Mildred suppresses compassion throughout the narrative, causing her to miss the forest for the trees (Main Character Concern of Conscious). Driven by the chance that she had something to do with her daughter's murder, Mildred projects her need for punishment and retribution onto this mystery assailant (Main Character Problem of Possibility and Main Character Critical Flaw of Need).

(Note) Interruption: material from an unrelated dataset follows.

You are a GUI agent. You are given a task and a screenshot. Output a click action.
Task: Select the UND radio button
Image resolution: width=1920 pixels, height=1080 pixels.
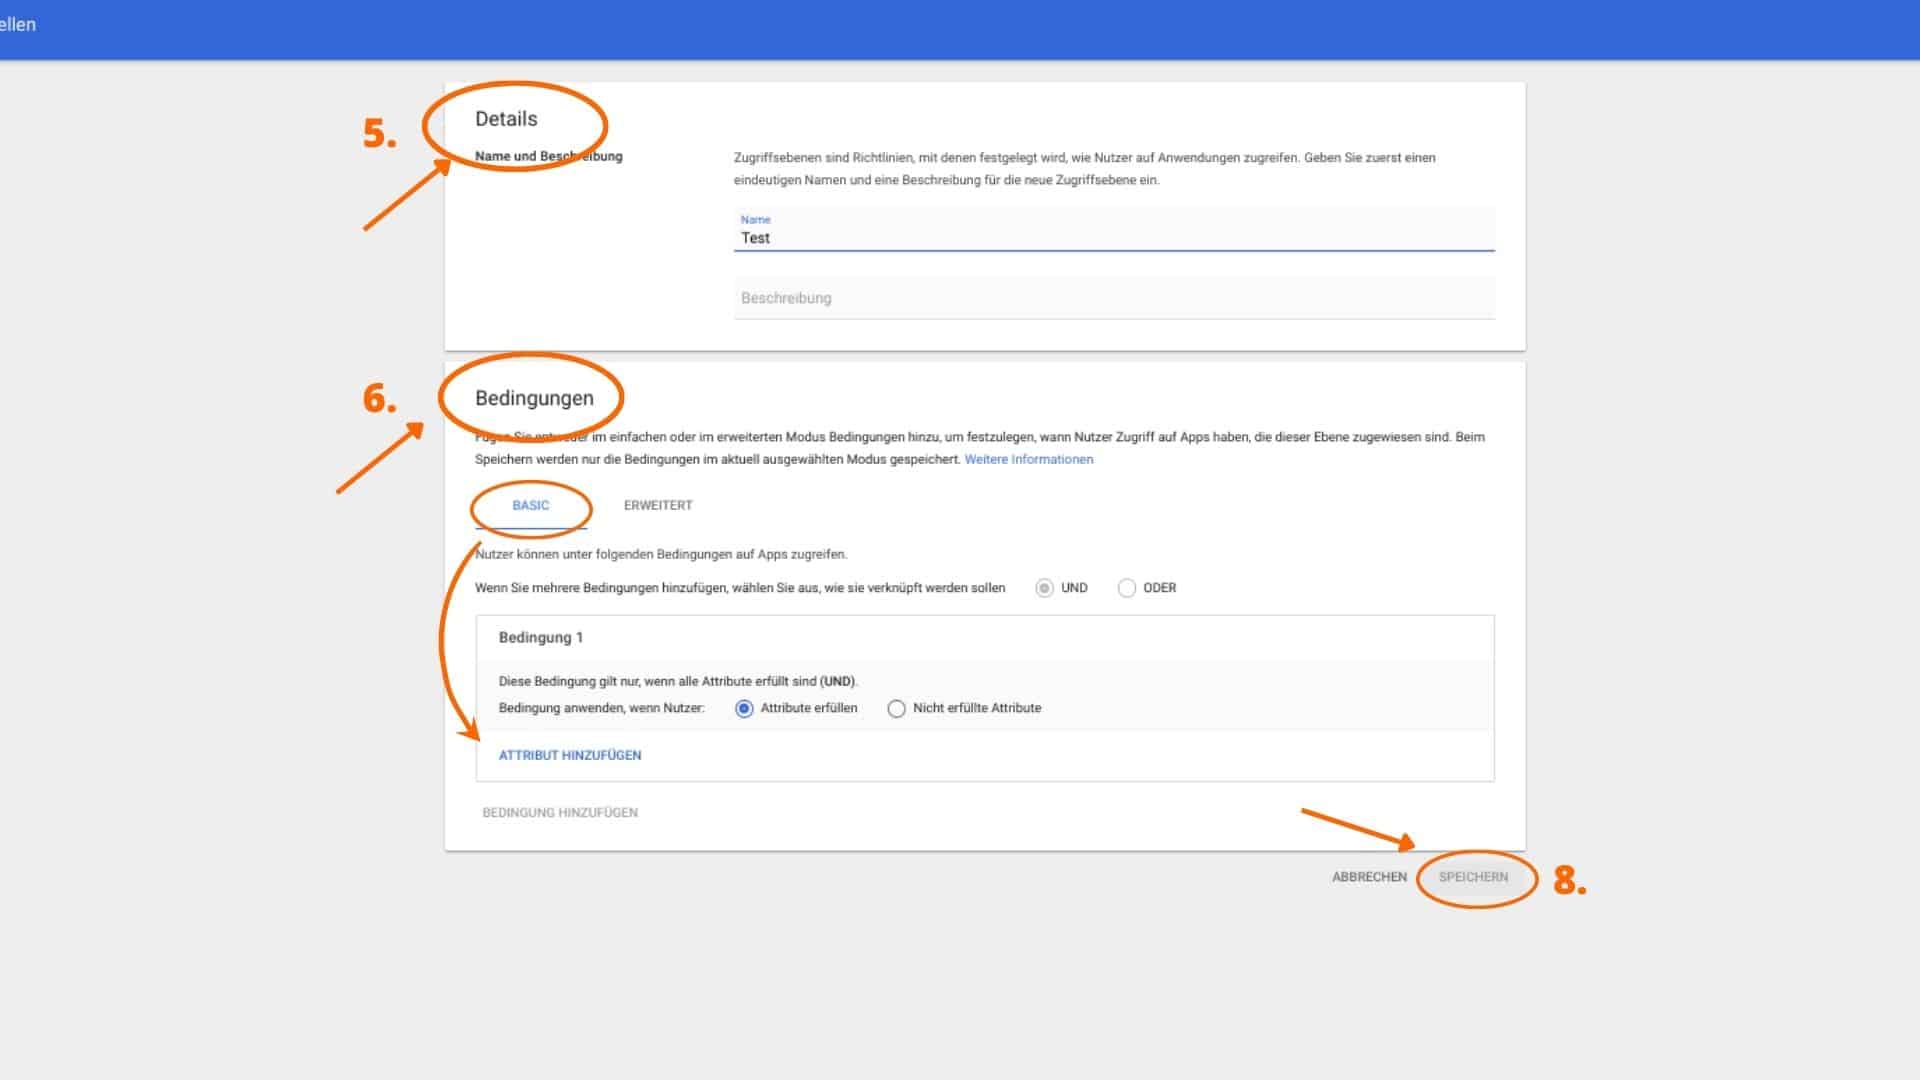pyautogui.click(x=1044, y=588)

The first half of the narrative finds Mildred moving out of inciting responses and into painful memories of her daughter (Main Character Signpost 1 of Preconscious and Main Character Signpost 2 of Memory). Willoughby's suicide and subsequent letter extolling the possibility of a brighter future down the road (Story Driver of Action and Influence Character Signpost 3 of Future) pushes Mildred into violent rage (Main Character Signpost 3 of Subconscious).

But it's ex-husband Charlie (John Hawkes) who gives her a moment of pause and quiet reflection as to her blindness (Main Character Signpost 4 of Conscious). He lit the fires that burned down her billboards, not Officer Dixon (Sam Rockwell).

Her anger and subsequent fire-bombing of the Ebbing Police Station was unwarranted—another case of over-reacting (Story Driver of Action and Overall Story Problem of Reaction).

Dixon takes over for Willoughby after the Sheriff's passing in a classic Influence Character hand-off. Dixon's over-reaction and defense of all things Willoughby situate him in a perfect position to take over this critical point-of-view (Influence Character Problem of Reaction and Overall Story Direction of Protection). His time spent in recovery and reflection on his current predicament—and the letter from Willoughby—help push him in the right direction (Influence Character Solution of Proaction).

While Dixon's investigation fails to identify who raped Mildred's daughter, it does create the opportunity to find retribution elsewhere (Overall Story Outcome of Failure). By inventing a scapegoat, someone to saddle the blame, both Dixon and Mildred resolve their friendship with a drive to Iowa (Overall Story Consequence of Conceiving and Relationship Story Solution of Proaction). Unsure of their decision and quite possibly questioning the rightness of their shared motivation, Mildred confesses her crime and asks if Dixon is sure about their mission.

"I guess we can decide along the way."

Mildred smiles—confirming her steadfast perspective and reinforcing Dixon's changed point-of-view (Main Character Resolve of Steadfast, Influence Character Resolve of Changed, and Story Judgment of Good).